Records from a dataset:
*** Begin section ***

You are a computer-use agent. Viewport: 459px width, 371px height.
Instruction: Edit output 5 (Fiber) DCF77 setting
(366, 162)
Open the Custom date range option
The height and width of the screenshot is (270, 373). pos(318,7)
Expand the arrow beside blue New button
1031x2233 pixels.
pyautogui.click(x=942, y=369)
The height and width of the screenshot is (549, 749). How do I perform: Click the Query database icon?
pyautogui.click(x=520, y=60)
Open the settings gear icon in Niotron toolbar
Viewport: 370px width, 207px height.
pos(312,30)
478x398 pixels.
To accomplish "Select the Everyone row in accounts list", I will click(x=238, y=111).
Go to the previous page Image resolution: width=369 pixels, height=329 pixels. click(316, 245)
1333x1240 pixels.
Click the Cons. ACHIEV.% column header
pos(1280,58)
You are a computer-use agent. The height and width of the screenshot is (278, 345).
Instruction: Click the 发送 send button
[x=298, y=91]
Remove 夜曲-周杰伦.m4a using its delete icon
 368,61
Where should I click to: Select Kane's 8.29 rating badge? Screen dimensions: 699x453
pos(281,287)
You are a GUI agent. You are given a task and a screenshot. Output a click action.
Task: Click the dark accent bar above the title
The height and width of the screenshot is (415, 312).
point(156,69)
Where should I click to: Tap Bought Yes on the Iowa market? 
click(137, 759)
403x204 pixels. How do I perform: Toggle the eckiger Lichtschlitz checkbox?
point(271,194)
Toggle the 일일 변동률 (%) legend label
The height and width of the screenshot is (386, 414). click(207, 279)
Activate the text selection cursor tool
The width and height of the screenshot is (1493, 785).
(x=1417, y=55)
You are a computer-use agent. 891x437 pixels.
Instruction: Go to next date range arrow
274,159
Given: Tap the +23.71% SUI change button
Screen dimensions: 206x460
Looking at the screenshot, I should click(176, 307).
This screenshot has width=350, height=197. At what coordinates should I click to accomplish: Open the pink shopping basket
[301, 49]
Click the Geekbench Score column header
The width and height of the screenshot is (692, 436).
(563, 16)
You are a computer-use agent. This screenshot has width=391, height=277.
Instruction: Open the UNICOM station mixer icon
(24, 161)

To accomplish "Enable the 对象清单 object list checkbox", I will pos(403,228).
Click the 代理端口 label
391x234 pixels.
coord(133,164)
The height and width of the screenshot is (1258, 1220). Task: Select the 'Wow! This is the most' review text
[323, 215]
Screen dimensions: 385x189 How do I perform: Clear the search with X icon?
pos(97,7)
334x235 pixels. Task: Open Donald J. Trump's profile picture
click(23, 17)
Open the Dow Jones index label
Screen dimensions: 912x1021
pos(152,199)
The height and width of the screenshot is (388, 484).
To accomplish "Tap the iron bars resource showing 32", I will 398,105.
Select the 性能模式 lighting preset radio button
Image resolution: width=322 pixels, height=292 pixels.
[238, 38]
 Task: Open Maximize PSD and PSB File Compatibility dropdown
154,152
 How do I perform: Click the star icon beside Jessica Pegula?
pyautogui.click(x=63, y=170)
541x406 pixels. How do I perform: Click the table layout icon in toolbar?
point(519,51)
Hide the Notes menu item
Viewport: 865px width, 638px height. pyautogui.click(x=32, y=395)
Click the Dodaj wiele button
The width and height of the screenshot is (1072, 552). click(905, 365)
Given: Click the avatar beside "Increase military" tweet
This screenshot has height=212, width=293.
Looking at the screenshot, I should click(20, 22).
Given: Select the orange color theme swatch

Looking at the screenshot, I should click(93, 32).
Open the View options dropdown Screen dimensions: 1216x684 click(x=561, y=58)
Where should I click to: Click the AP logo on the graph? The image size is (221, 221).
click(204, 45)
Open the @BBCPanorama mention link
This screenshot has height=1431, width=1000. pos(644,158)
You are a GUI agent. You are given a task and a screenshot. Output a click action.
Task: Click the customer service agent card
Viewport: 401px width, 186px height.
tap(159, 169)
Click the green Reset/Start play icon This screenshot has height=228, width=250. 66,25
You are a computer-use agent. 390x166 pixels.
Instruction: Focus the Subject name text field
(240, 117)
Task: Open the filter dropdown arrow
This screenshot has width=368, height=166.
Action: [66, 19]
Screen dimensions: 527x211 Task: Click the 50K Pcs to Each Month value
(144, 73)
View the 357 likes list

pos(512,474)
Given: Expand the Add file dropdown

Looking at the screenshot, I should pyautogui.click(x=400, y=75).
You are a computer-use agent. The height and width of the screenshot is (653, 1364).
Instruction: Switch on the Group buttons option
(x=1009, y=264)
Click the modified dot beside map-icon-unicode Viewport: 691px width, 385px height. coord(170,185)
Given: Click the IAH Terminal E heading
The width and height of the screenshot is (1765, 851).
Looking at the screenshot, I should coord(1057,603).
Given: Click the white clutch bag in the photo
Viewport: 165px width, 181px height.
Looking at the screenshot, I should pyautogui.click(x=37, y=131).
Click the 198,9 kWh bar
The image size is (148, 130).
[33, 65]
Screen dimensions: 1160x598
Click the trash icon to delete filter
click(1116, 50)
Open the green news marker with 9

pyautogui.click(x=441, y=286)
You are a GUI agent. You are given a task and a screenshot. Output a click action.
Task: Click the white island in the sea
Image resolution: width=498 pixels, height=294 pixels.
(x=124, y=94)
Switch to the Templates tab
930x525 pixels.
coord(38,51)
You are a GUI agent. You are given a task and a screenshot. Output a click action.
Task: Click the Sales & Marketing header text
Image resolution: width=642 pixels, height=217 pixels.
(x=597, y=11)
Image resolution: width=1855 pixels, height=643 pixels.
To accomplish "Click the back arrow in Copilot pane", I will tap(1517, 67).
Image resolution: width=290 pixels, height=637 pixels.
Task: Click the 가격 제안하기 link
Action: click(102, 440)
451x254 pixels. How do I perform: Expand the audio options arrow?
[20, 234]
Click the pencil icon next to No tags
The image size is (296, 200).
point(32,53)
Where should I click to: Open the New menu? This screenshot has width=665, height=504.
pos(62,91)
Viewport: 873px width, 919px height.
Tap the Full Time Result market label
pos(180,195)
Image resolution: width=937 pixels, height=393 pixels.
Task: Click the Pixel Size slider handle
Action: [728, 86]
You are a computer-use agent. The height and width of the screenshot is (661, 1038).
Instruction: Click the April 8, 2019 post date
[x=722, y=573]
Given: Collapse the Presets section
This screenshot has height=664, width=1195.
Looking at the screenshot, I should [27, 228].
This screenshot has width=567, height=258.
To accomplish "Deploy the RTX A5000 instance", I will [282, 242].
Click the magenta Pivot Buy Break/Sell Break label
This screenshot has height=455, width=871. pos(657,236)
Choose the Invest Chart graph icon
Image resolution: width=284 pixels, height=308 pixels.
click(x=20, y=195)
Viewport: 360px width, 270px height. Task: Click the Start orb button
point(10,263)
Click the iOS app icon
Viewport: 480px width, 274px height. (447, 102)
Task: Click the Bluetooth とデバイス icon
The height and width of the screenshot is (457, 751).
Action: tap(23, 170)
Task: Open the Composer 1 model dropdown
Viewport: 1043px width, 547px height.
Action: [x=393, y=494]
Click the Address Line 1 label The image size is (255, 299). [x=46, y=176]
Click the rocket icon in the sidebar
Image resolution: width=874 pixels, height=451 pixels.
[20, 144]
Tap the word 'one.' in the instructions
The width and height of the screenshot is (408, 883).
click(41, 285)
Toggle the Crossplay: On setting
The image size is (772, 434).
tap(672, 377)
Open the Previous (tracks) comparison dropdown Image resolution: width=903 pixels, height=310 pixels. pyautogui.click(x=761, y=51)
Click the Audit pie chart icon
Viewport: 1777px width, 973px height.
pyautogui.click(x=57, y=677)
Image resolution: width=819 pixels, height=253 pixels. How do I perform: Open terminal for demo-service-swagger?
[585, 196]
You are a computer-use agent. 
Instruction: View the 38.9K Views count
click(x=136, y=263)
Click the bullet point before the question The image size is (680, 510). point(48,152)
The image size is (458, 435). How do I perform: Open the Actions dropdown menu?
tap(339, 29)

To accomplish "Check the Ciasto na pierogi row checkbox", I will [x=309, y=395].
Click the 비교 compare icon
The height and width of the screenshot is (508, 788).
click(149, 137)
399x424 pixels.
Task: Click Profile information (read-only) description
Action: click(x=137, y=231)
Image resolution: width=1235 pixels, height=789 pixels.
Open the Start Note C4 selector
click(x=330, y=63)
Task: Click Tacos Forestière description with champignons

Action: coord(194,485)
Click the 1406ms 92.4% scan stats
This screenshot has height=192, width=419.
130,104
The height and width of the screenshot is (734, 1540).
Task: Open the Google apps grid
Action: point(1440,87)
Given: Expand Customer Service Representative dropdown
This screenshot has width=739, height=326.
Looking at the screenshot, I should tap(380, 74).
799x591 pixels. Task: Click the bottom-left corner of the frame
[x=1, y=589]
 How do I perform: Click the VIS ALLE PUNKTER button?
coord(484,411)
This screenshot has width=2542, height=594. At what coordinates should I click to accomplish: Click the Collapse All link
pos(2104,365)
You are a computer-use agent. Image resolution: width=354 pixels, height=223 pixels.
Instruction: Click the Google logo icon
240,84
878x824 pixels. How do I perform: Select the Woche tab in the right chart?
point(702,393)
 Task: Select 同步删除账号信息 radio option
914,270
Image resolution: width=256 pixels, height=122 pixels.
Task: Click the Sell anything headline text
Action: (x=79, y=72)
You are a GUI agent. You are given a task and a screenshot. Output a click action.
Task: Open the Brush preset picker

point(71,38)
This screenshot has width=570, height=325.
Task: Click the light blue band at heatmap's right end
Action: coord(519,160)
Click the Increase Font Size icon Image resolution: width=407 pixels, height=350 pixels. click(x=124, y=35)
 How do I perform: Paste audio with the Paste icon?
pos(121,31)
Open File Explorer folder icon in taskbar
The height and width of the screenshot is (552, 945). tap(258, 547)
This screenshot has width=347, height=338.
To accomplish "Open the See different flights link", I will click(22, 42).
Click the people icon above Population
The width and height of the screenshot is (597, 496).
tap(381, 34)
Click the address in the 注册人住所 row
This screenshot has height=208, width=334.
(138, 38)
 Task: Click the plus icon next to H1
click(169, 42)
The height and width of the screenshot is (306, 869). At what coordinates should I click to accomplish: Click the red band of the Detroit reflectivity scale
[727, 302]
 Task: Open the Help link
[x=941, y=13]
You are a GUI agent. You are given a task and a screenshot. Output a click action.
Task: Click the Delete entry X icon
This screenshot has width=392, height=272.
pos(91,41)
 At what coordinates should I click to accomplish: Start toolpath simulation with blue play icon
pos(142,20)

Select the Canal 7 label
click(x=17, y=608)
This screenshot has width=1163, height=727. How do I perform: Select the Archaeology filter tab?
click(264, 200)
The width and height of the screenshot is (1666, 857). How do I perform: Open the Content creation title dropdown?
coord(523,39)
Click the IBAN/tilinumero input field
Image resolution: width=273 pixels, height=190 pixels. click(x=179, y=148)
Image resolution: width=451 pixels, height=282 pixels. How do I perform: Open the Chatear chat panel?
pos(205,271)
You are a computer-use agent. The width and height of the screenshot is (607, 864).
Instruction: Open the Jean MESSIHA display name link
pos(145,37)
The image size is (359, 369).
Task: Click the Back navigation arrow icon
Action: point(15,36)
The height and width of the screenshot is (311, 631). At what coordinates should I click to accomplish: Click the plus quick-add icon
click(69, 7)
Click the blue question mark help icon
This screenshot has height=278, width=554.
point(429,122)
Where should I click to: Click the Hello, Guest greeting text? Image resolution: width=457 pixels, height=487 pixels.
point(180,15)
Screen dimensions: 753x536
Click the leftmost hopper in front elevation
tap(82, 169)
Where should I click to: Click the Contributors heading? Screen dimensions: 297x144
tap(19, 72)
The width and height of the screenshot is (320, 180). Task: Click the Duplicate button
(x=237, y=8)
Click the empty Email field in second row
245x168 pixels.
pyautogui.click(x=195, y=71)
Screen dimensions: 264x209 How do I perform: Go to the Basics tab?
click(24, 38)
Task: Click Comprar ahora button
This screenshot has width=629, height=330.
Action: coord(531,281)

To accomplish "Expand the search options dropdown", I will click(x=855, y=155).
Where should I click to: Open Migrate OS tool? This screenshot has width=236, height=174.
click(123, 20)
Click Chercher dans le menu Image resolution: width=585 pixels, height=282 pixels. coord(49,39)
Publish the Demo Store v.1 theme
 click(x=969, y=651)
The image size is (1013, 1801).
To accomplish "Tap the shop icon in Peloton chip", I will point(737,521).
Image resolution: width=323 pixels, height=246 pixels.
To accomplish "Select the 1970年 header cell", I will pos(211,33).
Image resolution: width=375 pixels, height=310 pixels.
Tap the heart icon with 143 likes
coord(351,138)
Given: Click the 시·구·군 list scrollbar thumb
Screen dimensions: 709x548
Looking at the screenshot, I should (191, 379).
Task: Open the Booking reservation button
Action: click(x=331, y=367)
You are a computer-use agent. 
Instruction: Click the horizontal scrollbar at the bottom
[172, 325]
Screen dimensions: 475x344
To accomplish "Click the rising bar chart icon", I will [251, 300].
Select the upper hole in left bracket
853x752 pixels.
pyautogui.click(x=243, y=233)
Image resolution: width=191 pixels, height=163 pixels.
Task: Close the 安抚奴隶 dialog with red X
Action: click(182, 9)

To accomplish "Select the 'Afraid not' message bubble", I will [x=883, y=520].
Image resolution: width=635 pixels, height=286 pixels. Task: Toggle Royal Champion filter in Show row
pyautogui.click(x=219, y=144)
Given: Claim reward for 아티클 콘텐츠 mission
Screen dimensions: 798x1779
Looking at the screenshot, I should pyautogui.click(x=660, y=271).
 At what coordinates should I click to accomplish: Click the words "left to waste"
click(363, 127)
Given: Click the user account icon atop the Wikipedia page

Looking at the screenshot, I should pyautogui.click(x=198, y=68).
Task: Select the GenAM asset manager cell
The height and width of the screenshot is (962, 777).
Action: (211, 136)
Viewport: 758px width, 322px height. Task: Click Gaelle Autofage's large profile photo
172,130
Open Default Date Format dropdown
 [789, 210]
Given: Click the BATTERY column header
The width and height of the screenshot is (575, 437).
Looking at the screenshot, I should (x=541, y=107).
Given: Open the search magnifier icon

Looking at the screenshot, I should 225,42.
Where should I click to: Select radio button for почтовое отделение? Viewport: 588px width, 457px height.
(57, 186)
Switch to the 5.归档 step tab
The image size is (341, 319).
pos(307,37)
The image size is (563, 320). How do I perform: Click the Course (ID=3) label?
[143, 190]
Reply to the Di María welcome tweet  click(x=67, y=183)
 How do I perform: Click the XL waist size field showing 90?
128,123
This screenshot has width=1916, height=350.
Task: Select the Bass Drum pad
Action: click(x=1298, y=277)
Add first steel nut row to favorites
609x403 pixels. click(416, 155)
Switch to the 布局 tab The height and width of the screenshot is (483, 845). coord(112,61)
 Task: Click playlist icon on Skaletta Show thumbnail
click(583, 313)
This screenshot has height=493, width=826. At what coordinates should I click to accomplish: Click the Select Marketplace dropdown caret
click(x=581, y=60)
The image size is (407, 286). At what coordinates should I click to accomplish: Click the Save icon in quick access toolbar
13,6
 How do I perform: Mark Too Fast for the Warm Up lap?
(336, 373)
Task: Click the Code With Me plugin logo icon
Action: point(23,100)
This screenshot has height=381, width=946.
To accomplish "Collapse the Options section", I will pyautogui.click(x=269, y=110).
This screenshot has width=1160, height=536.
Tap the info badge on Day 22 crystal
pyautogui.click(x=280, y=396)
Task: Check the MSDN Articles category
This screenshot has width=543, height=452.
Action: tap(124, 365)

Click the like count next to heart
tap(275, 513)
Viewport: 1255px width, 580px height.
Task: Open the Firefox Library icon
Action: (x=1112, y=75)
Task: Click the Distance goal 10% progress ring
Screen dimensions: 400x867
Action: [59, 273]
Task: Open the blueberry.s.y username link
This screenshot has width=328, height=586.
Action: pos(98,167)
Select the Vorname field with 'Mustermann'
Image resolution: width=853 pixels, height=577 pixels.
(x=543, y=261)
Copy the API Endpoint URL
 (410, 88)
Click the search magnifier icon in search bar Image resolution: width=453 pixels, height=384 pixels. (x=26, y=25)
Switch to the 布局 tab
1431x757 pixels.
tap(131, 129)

*** End section ***

WORK TO BE COMPLETED – Lines from the one containing "Click the search" through the final line of the entries above are to be output exactly; omit all others.

EXPECTED ANSWER –
Click the search magnifier icon in search bar Image resolution: width=453 pixels, height=384 pixels. (x=26, y=25)
Switch to the 布局 tab
1431x757 pixels.
tap(131, 129)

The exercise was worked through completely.